Please copy the excerpt about Stout's college football career word for word, in full.

§ **PAGE EXCERPT**:

--------

Stout became a starter midseason during his freshman year at North Texas in 2020, posting 11 tackles in his first start. He appeared in eight games during the 2020 season and posted 35 total tackles.

Stout then appeared in four games in the 2021 season, totaling six tackles, before redshirting and entering the NCAA transfer portal, eventually committing to the Western Kentucky Hilltoppers.

Stout recorded an interception returned for a touchdown in his Western Kentucky debut and ended up starting 11 games during the 2022 season, posting 44 tackles, sixth on the team, and four interceptions, tied for first on the team.

Stout missed five games due to injury in 2023, ending the season with 29 tackles, eight pass breakups and an interception returned for a touchdown. He entered the NCAA transfer portal after the season but later chose to return to the Hilltoppers for the 2024 season.

--------

§ **DATA SEGMENT**:

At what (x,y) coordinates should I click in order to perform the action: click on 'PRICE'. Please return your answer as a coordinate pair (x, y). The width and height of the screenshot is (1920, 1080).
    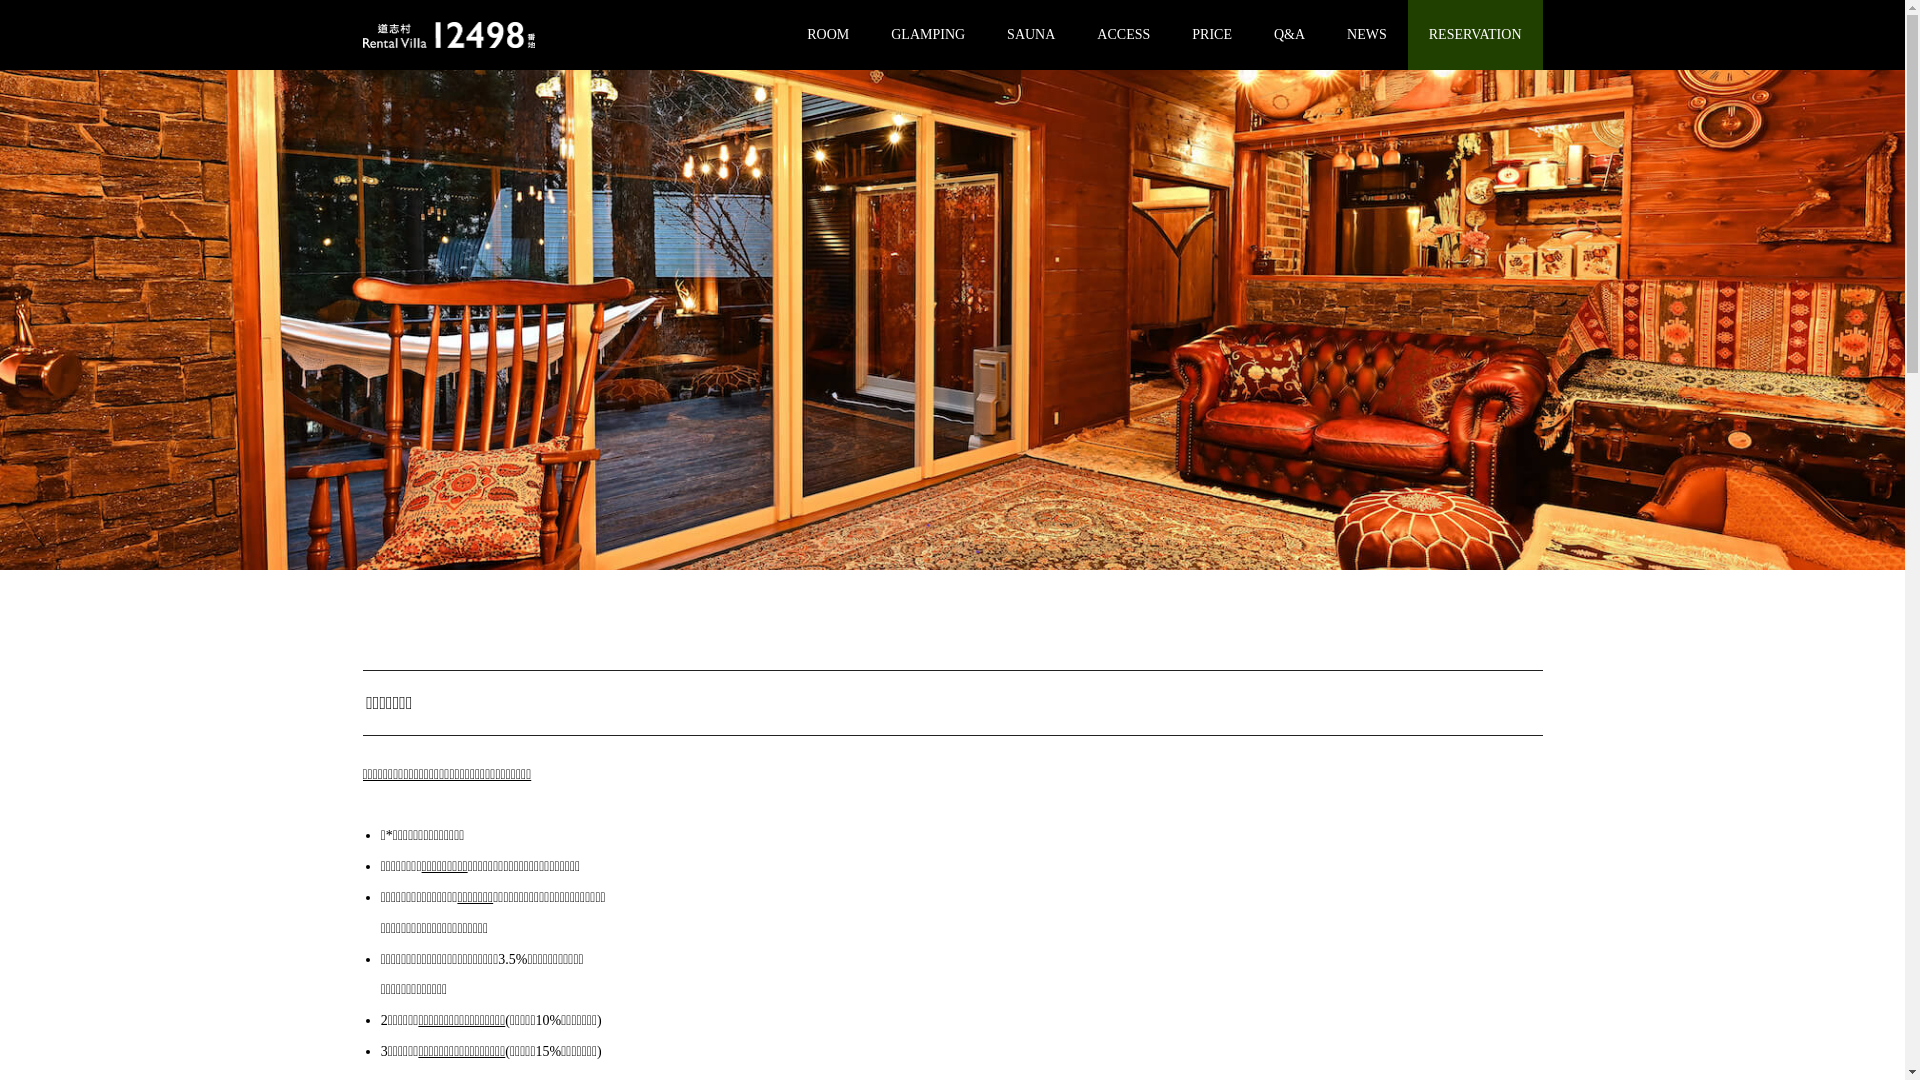
    Looking at the image, I should click on (1210, 34).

--------

§ **SOLUTION FOR THIS PROBLEM**:
Stout became a starter midseason during his freshman year at North Texas in 2020, posting 11 tackles in his first start. He appeared in eight games during the 2020 season and posted 35 total tackles.

Stout then appeared in four games in the 2021 season, totaling six tackles, before redshirting and entering the NCAA transfer portal, eventually committing to the Western Kentucky Hilltoppers.

Stout recorded an interception returned for a touchdown in his Western Kentucky debut and ended up starting 11 games during the 2022 season, posting 44 tackles, sixth on the team, and four interceptions, tied for first on the team.

Stout missed five games due to injury in 2023, ending the season with 29 tackles, eight pass breakups and an interception returned for a touchdown. He entered the NCAA transfer portal after the season but later chose to return to the Hilltoppers for the 2024 season.